The intervention effect of aspirin on a lipopolysaccharide-induced preeclampsia-like mouse model by inhibiting the nuclear factor-κB pathway

Preeclampsia is a severe pregnancy-related disorder, and patients usually present with high circulating inflammatory factor levels and excessive activation of the nuclear factor-kappa B (NF-kappa B) pathway. Administration of aspirin (ASP) is effective for preventing preeclampsia, and thus, we propose that ASP might affect placental function by regulating the NF-kappa B pathway. Systemic lipopolysaccharide (LPS) (20 mu g/kg) was used to induce preeclampsia-like pregnant mouse model, and low-dose ASP (15.2 mg/kg) was administrated. Here, we report significantly increased circulatory expression levels of the proinflammatory cytokines tumor necrosis factor-alpha, interleukin-6, and soluble Fms-related tyrosine kinase-1 in LPS-treated pregnant mice, accompanied by kidney and placental dysfunction. Low-dose ASP treatment significantly reversed the preeclampsia-like phenotype, lowering hypertension, decreasing proteinuria, and ameliorating fetal growth retardation. Moreover, the excessive activation of NF-kappa B signaling in mice placentae induced by LPS was significantly reduced by ASP. In JEG-3 cells, LPS activated the NF-kappa B signaling pathway by upregulating the expression of cyclooxygenase-2 (COX-2) and related inflammatory factors, whereas the invasion ability of JEG-3 cells was weakened.

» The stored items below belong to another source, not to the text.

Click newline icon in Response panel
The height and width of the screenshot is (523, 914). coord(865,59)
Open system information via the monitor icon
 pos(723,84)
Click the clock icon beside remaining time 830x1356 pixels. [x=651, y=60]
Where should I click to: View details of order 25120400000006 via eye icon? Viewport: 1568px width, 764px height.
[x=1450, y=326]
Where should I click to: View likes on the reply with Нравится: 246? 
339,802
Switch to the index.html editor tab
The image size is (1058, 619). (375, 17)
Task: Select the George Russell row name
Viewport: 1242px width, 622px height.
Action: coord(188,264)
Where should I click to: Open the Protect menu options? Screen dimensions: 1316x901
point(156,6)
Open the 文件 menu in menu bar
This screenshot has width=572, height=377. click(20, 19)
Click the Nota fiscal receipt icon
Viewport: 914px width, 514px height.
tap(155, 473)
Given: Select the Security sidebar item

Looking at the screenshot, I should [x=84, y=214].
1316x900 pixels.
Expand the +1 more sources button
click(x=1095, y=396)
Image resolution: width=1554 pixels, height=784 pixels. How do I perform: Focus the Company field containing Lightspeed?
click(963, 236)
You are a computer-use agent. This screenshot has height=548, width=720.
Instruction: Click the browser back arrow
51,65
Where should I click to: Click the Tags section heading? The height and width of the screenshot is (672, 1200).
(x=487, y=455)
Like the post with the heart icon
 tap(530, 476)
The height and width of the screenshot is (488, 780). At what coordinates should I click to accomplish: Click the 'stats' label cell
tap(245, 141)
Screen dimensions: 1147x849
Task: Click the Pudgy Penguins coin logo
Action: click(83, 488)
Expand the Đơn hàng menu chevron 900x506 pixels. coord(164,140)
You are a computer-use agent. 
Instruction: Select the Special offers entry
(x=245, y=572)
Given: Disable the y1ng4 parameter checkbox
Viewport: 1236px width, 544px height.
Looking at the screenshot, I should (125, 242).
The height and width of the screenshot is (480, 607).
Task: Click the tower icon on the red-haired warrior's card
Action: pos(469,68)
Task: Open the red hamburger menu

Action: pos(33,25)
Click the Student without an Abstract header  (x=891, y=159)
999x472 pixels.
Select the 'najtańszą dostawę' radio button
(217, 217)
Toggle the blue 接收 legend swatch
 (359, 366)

However, ASP administration impeded NF-kappa B signaling activation, downregulated COX-2 and inflammatory factor expression, and rescued trophoblast invasion. This study provides new evidence that low-dose ASP is beneficial for preeclampsia prevention by inhibiting NF-kappa B and its downstream signaling pathways in trophoblast cells. Summary Sentence Low-dose ASP is beneficial for preventing LPS-induced preeclampsia by inhibiting NF-kappa B and downstream signaling pathways in trophoblast cells.